Il secoua la tête, et sourit un moment comme pour me faire entendre qu’il était inutile de m’occuper de lui. — Comme je le soutenais toujours très-ferme par les épaules, il poussa du pied une petite fiole qui roula jusqu’au bas de l’escalier, sans doute jusqu’aux dernières marches où Kitty s’était assise, car je l’entendis jeter un cri, et monter en tremblant. — Il la devina. — Il me fit signe de l’éloigner, et s’endormit debout sur mon épaule comme un homme pris de vin.

Je me penchai, sans le quitter, au bord de l’escalier. J’étais saisi d’un effroi qui me faisait dresser les cheveux sur la tête. J’avais l’air d’un assassin.

J’aperçus la jeune femme qui se traînait, pour monter les degrés, en s’accrochant à la rampe comme n’ayant gardé de force que dans les mains pour se hisser jusqu’à nous. — Heureusement elle avait encore deux étages à gravir avant que de le rencontrer.

Je fis un mouvement pour porter dans la chambre mon terrible fardeau. — Chatterton s’éveilla encore à demi. — Il fallait que ce jeune homme eût une force prodigieuse, car il avait bu soixante grains d’opium. — Il s’éveilla encore à demi, et employa, le croiriez-vous ? — employa le dernier souffle de sa voix à me dire ceci :

— Monsieur…you… médecin… achetez-moi mon corps, et payez ma dette.
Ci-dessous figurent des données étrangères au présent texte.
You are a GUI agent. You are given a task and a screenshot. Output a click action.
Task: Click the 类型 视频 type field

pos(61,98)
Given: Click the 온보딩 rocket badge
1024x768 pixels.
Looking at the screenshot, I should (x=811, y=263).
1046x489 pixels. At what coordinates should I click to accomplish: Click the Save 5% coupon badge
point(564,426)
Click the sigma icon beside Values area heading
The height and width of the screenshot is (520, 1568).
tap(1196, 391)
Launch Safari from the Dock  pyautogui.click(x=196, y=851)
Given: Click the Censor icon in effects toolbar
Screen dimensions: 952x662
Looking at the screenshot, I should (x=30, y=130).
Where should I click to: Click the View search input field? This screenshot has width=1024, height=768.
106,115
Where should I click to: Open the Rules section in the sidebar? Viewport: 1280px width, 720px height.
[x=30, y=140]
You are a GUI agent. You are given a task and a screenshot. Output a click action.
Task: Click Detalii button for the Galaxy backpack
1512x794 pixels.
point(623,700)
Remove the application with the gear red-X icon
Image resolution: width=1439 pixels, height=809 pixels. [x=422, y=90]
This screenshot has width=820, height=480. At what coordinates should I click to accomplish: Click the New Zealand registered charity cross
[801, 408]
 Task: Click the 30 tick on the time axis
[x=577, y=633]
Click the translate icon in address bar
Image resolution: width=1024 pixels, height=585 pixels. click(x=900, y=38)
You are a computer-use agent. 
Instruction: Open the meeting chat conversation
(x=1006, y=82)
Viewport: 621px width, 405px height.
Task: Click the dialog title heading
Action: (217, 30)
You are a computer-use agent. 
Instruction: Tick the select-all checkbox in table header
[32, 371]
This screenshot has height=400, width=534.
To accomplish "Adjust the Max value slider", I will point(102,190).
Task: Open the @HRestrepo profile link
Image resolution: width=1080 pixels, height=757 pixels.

Je lui serrai les deux mains pour consentir. — Alors il n’eut plus qu’un mouvement. Ce fut le dernier, malgré moi, il s’élança vers l’escalier, s’y jeta sur les deux genoux, tendit les bras vers Kitty, poussa un long cri, et tomba mort le front en avant.

Je lui soulevai la tête. Il n’y a rien à faire, me dis-je. — À l’autre.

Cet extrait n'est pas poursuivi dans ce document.